I’ve been cooking tri-tips on my WSM for a few years now, and I just wanted to outline my method for anyone who is interested. I’ve managed to never screw one up doing it this way, and it’s my favorite way of cooking almost any steak.

Fill up a chimney full of charcoal. I use the Weber hardwood briquettes because I find
they burn the most evenly.

Light the chimney and let it go until it’s ashed over. Place a decent layer of charcoal briquettes over the bottom of the charcoal grate with the ring installed. Dump the chimney on top of the unlit charcoal and let it sit until they’ve all ashed over.

While the charcoal is getting ready, I season the tip with some SPG. That’s it.

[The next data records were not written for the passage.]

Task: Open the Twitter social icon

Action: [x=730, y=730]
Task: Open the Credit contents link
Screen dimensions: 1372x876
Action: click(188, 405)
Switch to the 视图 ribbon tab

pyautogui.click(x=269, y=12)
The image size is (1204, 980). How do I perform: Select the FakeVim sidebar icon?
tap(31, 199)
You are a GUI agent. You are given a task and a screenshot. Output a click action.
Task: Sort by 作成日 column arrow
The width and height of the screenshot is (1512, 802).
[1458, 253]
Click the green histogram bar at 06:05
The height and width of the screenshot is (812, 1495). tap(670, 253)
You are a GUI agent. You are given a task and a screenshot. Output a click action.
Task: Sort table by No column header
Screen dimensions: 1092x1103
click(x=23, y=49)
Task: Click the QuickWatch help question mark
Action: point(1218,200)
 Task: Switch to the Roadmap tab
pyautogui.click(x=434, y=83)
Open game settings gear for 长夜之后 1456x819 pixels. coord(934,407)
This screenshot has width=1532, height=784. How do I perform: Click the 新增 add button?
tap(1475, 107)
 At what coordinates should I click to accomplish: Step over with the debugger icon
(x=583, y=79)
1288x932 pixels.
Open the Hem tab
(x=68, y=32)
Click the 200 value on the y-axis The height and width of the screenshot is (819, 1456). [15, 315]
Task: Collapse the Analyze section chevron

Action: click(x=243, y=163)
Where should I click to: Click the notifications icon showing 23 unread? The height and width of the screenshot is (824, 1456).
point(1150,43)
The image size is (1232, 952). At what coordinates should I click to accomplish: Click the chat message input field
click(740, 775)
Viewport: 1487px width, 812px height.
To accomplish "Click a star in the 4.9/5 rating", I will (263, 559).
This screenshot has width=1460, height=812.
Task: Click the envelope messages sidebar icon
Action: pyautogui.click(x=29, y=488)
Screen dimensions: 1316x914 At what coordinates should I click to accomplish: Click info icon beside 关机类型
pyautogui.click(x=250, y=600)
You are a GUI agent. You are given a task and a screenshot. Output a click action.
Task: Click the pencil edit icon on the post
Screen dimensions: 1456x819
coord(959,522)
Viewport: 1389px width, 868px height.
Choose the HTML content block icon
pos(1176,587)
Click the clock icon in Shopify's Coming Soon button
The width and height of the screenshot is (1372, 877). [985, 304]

Assemble the smoker (no water pan) and check the temperature. When it hits 400° put the steak on the top grate. Cook it for five minutes on each side, flipping it every 5 minutes until it’s done. Usually a 2 to 2 1/2 lb tri-tip will take about 20 to 25 minutes to 130°. I’ve attached pictures of the results from Friday night.

Hope y’all like it. Have a great Sunday!

A WSM and you didn’t smoke it?

The bbq gods may not be happy! :)
 
I used to live in Portsmouth, but now I live over by Keene. I never saw tri-tip out there, but I hear you can get anything at Hunts Point BBQ in Epping. They even have Gold Wagyu brisket. Here’s a link if you don’t already know about them.

Hunts Point rocks!!! Thanks for the link. Amazing products...had ourselves a wicked pissah. Hope Keene's treating you well!